Is triangle_strip useful with indexed rendering?


i`m asking myself if it is worth the work to rearrange my mesh faces so that i can use GL_TRIANGLE_STRIP to draw the mesh. i thought indexed rendering makes it obsolete since vertices with the same index and instance wont be processed more than once.

does anyone know more?
thanks in advance!

Using a triangle strip reduces the size of the index array from 3N to N+2. If you have many triangles and the per-vertex attribute data is small, the memory saving may be worthwhile. However, triangle strips don’t necessarily minimise the number of vertex shader invocations. Vertices with the same index will be processed more than once if the processed vertex isn’t in the cache.

To minimise vertex shader invocations, use disjoint triangles with the vertices ordered so as to maximise cache hits. This typically requires a different ordering than you would get from a triangle strip. The approach is termed “strip mining”, and involves rendering triangles in bands which are more than one triangle wide. Triangles are rendered across the width of the band in the inner loop and along the length of the band in the outer loop. With the width of the band optimised according to the cache size, vertices in the interior of a band will only be processed once while those on the edge will be processed twice (once for each band which shares that edge). This approach is most useful if the vertex shader is particularly expensive.

Just use optimized triangle lists.

In certain circumstances, strips can be useful (particularly with primitive restarting). However, when and where these circumstances arise cannot usually be determined a priori. You generally need to have profiling data in hand to make it worthwhile.

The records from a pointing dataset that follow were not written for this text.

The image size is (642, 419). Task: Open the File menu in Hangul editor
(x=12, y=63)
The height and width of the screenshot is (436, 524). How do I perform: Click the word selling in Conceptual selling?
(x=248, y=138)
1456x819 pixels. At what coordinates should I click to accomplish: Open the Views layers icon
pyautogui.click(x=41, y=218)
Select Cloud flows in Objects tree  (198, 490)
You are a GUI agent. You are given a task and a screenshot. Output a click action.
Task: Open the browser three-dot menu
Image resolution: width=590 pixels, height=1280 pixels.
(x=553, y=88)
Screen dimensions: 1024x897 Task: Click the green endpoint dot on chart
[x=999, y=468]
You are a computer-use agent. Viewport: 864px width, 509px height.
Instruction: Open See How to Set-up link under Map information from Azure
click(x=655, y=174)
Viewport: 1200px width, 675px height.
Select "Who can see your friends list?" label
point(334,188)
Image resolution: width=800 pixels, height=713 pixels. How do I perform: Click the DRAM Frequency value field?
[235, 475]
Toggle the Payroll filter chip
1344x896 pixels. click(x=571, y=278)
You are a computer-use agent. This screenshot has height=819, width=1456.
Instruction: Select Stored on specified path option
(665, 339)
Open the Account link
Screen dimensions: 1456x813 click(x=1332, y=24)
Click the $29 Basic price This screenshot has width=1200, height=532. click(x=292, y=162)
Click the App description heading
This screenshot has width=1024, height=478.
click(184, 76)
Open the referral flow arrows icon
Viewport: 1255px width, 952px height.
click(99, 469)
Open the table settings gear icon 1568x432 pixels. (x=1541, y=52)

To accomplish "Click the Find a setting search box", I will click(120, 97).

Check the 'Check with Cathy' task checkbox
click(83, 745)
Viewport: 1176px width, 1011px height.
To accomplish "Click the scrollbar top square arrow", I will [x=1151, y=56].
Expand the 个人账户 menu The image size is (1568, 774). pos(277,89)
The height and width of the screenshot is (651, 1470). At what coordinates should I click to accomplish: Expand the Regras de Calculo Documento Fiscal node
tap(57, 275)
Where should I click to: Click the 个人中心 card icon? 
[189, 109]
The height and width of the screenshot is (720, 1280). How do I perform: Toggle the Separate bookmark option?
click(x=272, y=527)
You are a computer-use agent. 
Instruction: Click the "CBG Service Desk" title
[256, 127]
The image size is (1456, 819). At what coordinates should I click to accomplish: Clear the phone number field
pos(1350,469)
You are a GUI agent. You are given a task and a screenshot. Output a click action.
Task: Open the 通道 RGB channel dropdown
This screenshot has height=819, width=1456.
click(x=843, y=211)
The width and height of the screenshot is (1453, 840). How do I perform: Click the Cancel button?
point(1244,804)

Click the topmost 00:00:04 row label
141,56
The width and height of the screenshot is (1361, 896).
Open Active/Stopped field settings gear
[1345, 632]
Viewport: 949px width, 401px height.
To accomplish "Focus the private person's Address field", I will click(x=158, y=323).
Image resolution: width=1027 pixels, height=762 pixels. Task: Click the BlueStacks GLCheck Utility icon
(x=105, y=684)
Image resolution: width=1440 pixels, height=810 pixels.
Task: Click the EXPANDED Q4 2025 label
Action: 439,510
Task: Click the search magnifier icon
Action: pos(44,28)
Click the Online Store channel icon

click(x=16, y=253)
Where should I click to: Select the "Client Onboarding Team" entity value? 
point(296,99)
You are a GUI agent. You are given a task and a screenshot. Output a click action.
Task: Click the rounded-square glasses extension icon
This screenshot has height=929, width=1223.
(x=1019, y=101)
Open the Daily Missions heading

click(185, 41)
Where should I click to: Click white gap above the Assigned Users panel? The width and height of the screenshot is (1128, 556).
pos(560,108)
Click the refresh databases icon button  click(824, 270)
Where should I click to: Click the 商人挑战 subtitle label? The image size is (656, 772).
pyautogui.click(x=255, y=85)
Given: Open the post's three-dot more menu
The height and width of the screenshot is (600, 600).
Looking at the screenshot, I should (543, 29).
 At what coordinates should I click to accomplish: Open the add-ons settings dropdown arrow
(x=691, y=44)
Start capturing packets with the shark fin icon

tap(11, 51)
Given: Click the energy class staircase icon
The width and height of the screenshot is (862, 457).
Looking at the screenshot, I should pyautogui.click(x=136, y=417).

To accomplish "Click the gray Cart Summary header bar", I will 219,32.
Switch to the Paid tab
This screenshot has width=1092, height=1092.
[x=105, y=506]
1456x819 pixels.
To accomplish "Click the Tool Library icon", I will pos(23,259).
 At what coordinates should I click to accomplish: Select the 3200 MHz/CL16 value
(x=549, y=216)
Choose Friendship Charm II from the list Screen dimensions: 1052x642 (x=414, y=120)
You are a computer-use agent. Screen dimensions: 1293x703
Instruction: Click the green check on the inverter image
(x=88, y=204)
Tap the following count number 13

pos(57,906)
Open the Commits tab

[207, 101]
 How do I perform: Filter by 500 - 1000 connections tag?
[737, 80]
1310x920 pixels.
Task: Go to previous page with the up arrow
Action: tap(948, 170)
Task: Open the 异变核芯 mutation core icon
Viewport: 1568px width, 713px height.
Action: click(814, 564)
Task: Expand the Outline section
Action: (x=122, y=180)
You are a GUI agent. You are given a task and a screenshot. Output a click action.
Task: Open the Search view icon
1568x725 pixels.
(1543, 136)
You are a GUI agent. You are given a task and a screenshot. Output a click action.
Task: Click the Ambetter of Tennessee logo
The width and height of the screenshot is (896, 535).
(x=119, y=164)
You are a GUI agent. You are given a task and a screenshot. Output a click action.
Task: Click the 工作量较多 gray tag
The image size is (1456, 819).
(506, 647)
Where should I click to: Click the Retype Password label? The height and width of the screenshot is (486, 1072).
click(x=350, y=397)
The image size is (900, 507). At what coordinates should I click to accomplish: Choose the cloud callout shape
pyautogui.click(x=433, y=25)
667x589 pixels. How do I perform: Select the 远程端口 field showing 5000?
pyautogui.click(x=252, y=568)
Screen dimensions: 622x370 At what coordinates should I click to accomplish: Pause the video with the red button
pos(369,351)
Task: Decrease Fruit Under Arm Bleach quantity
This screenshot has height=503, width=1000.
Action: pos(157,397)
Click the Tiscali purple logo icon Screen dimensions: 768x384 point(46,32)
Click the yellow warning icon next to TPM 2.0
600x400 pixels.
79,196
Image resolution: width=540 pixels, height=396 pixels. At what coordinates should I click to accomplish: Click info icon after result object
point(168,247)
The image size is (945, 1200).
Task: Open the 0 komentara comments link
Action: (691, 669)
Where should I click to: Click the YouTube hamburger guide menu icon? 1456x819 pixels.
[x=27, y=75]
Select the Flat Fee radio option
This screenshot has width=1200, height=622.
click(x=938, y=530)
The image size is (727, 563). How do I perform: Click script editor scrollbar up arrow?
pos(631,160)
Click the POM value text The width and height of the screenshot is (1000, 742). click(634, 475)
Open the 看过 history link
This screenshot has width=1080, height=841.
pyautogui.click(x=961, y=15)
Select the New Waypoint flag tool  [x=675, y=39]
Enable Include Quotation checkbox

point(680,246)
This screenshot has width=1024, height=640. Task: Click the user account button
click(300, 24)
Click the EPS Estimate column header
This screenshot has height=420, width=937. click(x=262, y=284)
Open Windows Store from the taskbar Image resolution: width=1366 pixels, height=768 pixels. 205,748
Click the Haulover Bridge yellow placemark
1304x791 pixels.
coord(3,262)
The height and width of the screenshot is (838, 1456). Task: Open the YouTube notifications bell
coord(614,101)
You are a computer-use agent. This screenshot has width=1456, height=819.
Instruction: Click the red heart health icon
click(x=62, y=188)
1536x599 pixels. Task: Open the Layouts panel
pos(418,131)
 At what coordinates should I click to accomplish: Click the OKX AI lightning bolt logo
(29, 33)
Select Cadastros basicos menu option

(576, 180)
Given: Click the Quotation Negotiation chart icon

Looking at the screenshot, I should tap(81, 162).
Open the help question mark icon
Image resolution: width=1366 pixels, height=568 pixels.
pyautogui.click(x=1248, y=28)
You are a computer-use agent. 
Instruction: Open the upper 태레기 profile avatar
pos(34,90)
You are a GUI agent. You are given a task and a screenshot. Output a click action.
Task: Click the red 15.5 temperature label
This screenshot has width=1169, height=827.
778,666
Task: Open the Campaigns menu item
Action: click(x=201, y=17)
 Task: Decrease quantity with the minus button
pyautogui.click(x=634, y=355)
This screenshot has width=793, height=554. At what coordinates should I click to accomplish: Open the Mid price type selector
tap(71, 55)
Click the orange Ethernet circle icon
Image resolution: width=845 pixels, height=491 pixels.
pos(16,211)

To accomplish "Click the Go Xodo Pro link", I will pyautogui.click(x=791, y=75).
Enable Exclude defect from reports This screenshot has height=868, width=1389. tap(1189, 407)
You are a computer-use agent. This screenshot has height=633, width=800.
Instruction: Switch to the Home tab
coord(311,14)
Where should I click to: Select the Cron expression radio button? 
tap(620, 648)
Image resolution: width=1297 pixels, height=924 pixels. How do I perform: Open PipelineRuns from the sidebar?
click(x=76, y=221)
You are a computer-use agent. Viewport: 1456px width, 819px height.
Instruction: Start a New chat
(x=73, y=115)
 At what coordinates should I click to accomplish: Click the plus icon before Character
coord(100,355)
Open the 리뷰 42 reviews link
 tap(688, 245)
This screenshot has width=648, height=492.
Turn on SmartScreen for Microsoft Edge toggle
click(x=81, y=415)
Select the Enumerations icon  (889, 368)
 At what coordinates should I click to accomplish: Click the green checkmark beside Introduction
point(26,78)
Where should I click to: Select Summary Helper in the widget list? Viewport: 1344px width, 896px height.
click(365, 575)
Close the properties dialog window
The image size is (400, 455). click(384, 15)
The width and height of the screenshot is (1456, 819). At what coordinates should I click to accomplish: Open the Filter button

As such, it is best to just pick indexed lists. Maybe later, when you’re trying to squeeze out all the performance you can, you can do some profiling to find out if a stripped mesh could improve performance. Especially since any performance improvement will be modest.

Basically just stick with the answer that is always not-wrong: optimized lists. They may not be perfect in every case, but they’re 90% of the way there. When the time comes to start looking for that 10% (and remember: this performance only matters if your rendering is bound by vertex T&L or vertex reading bandwidth, which it almost never is), you can investigate alternatives.

ok, thank you both.

when is a triangle list “optimised” ?

those meshes i use are typically about 30k triangles in size. only a few have more than 65536 vertices, for now i use unsigned int as element / index type. my vertex looks like this:

struct Vertex {
    vec3 Position;
    vec2 Texcoord;
    vec3 Normal;
    vec3 Tangent;

i have a GTX 1050 TI, latest driver, how big is that “T&L cache” typically ? i’d like to know more about it.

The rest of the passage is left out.